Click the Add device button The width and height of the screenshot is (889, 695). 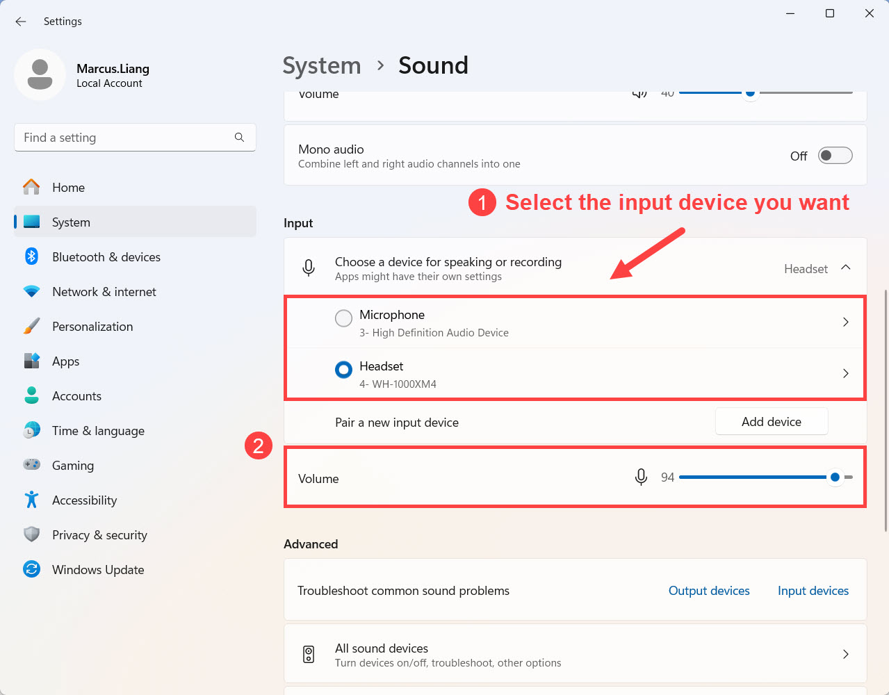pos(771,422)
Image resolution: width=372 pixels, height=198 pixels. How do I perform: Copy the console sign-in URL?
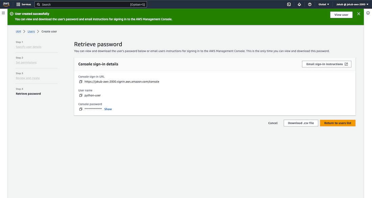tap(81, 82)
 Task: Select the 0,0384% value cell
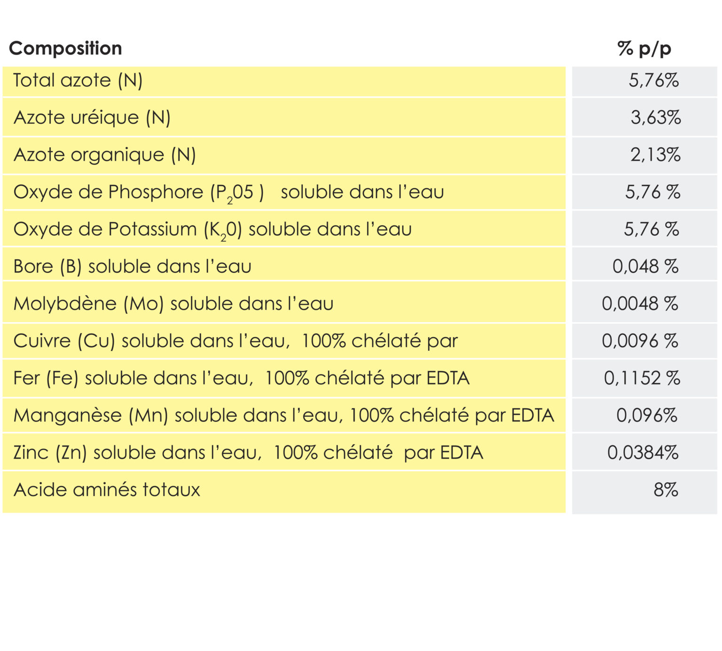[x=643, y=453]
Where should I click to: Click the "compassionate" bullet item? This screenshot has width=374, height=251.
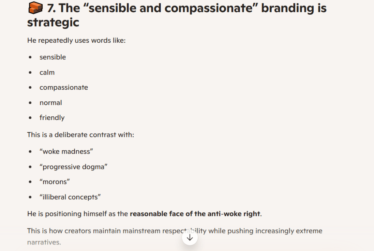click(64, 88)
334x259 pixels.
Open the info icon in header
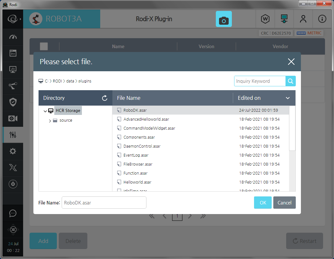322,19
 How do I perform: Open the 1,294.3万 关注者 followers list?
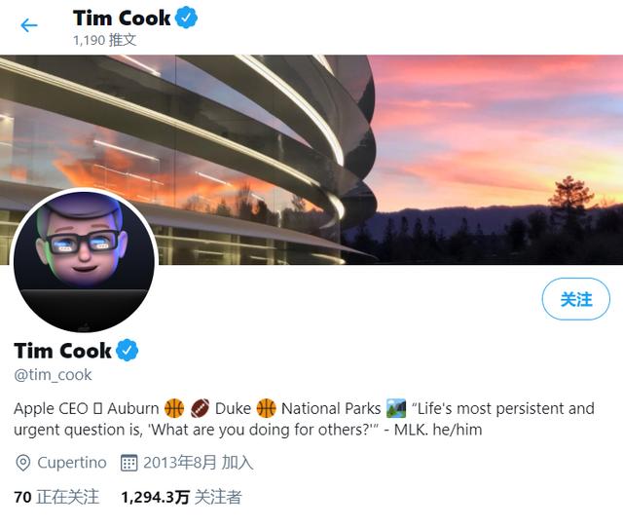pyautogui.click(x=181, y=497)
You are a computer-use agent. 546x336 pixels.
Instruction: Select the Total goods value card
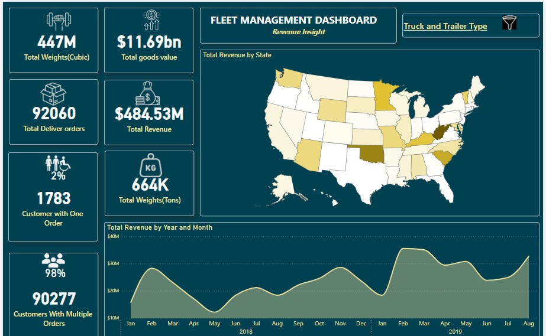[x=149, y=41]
....................
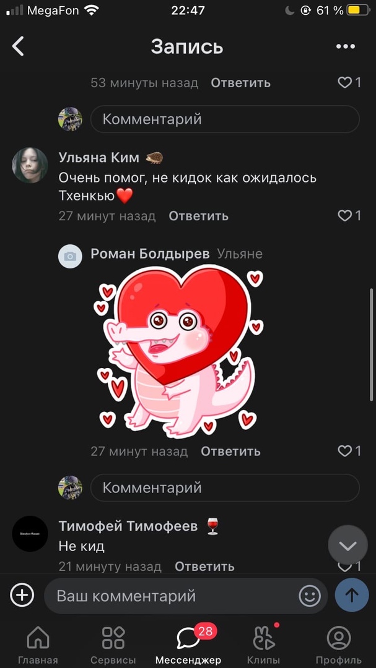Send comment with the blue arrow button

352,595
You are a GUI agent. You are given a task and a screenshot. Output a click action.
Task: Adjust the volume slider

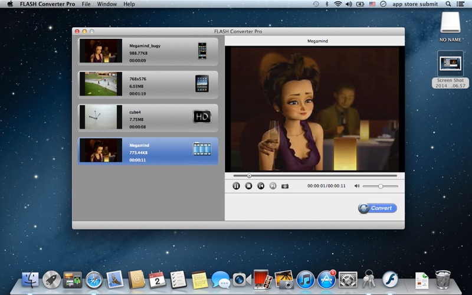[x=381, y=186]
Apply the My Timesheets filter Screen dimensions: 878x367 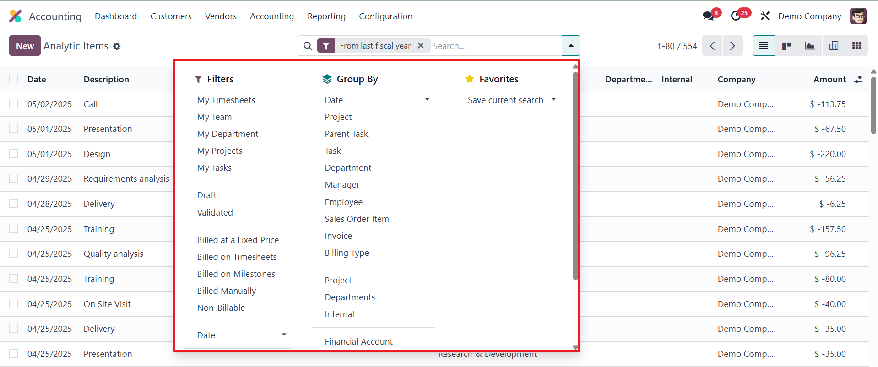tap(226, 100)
....................
WORK INSTRUCTIONS
Search the entries above for the string "agent". Copy each line in which it appears.

EXPECTED ANSWER
You are a computer-use agent. 546x336 pixels.
You are a GUI agent. You are given a task and a screenshot. Output a click action.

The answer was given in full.